The Underground Gourmet always finds happiness in the part of Chinatown that lies east of the Bowery. At night, its streets are surrendered to ghostly constructs of trash, but during the day, the pavement teems with lobster wholesalers, fish merchants, retailers of ruminant entrails, and vendors of live frogs that writhe by the hundreds in barrels – a Dante-esque spectacle that will shake the appetite of even the most dedicated ranivore. Yet I am always hungry when I step into J.M. Family Noodle Restaurant (19 Henry Street; 571-2440), a Cantonese place that expertly satisfies the food cravings of the customers crowding into it with their shopping bags.
J.M. Family Noodle Restaurant occupies what appears to be an abandoned but luxurious onetime public bathhouse at the corner of Henry and Catherine Streets. The walls and floors are covered by ceramic tiles, the mirrors are lit perfectly for a close shave, and a soap dish and long-handled back scrubber would not look out of place alongside the huge, steaming cauldrons behind the takeout counter. This kind of setup appeals to me.
On my first visit, a family that had been traveling down to J.M. Family Noodle Restaurant from the Bronx since the eighties helped me to order. Soon my table was gobbling up a plate of beef tendons ($3.25), melting, salty translucent squares served in a sugary brown oyster sauce; fresh, spongy beef honeycomb tripe ($4); crispy barbecued pig skin (extracted from an entire oven-cooked pig) that vanished in the mouth with a crackle ($5); an excellent steamed flounder ($11.95) that the waiter deboned in a jiffy; a mild but otherwise irreproachable Singapore chow mai fun (skinny rice noodles stir-fried with pork, egg, shrimp, bean sprouts, etc., and a hint of curry; $4.50); and chewy boneless duck breast served in black-bean sauce (half-order, $5.50).
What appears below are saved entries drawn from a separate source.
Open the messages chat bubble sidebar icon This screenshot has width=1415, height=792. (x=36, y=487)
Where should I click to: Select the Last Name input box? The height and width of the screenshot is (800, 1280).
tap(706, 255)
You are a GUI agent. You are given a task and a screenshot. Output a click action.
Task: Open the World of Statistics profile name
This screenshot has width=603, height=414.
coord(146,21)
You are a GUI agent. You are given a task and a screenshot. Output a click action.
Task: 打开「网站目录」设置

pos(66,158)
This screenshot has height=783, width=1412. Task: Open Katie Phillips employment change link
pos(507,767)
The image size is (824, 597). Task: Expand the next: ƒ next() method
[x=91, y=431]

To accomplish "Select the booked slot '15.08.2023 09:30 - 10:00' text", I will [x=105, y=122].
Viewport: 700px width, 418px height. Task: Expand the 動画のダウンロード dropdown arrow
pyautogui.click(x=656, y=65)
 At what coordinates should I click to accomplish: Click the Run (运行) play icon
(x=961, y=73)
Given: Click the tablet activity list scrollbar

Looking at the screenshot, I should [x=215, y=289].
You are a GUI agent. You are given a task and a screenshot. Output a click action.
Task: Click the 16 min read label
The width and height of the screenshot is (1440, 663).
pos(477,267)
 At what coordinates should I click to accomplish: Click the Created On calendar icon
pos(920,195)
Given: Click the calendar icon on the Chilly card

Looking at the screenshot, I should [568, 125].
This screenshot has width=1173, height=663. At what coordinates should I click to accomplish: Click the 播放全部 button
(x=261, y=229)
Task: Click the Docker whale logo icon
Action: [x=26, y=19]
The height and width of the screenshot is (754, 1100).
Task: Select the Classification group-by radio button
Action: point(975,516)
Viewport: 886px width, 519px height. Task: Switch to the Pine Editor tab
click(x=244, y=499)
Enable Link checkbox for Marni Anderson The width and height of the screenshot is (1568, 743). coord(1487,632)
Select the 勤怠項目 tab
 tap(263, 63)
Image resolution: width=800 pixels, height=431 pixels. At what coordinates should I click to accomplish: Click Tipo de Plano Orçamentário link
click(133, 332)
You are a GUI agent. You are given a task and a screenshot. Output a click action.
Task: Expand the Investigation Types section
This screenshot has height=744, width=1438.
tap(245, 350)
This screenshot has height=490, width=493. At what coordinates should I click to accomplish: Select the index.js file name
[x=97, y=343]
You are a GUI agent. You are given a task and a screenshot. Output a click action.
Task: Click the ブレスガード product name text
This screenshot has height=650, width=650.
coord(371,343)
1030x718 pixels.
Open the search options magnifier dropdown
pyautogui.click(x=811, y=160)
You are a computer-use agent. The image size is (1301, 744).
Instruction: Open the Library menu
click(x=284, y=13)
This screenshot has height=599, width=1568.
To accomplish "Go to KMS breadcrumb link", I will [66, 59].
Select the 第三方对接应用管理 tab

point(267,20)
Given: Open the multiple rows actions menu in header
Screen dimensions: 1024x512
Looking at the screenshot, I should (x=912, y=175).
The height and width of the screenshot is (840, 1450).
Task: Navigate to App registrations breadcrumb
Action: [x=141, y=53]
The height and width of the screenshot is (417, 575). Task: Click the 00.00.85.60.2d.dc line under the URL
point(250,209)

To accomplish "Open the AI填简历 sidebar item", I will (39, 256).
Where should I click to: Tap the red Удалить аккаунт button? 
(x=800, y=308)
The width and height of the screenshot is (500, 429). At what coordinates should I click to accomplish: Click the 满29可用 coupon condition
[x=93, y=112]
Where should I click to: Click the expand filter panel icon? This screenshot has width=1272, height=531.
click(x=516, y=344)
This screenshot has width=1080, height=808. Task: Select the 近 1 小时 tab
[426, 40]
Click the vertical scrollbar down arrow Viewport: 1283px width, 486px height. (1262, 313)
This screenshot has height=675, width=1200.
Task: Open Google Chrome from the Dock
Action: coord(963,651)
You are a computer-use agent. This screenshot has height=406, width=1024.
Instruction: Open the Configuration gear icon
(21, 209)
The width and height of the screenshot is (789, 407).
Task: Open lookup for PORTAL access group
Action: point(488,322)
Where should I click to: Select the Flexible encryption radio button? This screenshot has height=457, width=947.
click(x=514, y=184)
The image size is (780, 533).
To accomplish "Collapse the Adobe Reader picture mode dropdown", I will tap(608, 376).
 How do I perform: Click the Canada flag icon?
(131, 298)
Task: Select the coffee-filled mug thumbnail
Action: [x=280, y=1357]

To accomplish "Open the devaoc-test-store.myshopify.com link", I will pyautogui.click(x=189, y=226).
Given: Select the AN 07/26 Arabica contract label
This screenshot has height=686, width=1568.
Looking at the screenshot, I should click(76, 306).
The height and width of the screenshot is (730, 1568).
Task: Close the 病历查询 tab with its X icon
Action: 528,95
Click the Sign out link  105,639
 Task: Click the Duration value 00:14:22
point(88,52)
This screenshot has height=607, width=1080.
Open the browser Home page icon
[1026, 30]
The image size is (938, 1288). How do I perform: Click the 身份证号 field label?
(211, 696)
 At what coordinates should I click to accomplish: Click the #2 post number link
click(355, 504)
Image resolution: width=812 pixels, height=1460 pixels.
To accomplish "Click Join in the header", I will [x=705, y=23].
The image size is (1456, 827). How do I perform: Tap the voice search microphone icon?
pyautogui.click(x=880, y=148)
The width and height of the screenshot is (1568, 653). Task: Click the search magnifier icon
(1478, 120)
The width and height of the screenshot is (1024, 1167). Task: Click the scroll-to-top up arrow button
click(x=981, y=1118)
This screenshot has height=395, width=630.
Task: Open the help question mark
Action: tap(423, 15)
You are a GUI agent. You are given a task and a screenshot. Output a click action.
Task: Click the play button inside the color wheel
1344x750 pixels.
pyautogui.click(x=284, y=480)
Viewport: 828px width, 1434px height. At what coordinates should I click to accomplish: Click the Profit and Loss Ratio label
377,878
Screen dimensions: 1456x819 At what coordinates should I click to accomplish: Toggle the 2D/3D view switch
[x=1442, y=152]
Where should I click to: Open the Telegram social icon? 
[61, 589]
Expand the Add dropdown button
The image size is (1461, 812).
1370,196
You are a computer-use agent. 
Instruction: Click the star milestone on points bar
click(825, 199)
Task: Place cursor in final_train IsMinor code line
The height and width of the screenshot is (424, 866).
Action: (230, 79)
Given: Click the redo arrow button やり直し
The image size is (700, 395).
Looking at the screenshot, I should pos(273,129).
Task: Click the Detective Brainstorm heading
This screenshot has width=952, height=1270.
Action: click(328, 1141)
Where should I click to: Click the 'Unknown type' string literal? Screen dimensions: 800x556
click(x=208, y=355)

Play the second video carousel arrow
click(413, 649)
But what stands out about J.M. Family Noodle is its soups. The seafood house special rice congee ($3.50) is a dense, marvelous puddle of goodies: peanut and green-onion fragments adrift on a rice soup stocked with squid, fish cake, bean cake, and other pleasures. (If you have congee for breakfast, eat it with a hot baguette-shaped, sugar-powdered doughnut.) And everything about the soy-sauce-chicken soup ($4.25) works: tender chicken, superior shrimp dumplings, fine rice noodles, and a broth that does not stray into oversaltiness.
I like this place. I may even try sautéed frog next time I go back.
J.M. Family Noodle Restaurant is open Sunday through Thursday 9 a.m. to 10 p.m., Friday and Saturday till 11. Cash only.